* **REQUIRED WORK**
Copy out all lines in the data below containing the string "Increase".

* **SUPPLIED MATERIAL**
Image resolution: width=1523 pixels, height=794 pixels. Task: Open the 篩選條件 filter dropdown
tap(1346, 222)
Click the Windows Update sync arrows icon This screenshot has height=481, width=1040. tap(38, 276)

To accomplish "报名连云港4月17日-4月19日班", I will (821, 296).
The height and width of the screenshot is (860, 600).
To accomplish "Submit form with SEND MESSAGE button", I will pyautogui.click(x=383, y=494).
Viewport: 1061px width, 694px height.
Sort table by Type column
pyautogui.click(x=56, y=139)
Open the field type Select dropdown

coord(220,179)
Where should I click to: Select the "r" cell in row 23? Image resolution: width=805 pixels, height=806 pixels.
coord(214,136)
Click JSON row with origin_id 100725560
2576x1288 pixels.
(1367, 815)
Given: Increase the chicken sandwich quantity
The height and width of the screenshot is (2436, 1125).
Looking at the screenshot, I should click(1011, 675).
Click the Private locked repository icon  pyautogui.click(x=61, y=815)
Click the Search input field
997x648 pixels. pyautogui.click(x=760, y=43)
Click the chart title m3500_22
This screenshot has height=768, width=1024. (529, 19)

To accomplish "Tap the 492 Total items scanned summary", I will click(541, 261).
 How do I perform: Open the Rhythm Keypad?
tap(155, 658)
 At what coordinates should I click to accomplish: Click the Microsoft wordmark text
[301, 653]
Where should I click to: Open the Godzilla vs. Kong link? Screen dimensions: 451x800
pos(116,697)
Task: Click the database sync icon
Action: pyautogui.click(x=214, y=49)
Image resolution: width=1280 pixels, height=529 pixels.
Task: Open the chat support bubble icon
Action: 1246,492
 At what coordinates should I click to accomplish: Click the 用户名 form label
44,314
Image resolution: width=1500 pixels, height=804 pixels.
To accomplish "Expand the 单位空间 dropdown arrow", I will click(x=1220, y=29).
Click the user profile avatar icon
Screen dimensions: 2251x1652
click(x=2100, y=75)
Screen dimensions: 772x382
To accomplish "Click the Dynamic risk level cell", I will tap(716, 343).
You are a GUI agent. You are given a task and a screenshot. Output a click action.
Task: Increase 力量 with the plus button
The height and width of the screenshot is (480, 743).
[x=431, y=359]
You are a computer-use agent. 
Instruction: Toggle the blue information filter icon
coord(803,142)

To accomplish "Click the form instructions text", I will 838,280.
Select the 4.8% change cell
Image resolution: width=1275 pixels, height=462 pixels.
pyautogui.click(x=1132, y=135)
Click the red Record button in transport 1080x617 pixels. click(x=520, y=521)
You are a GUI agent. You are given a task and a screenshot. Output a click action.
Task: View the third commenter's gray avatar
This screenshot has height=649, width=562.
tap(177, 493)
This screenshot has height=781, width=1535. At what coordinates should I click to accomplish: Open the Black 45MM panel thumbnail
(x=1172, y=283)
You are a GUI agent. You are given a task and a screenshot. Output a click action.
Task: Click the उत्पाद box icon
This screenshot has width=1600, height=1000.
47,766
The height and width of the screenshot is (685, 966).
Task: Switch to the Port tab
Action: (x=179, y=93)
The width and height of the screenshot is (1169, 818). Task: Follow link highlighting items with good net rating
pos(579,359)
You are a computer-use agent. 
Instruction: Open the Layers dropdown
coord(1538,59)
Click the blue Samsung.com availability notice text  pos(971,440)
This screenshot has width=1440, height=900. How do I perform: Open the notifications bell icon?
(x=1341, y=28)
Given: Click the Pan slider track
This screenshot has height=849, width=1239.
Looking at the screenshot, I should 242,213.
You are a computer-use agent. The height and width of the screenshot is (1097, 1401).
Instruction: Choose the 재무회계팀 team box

* **EXERCISE SOLUTION**
Given: Increase the chicken sandwich quantity
Task: Increase 力量 with the plus button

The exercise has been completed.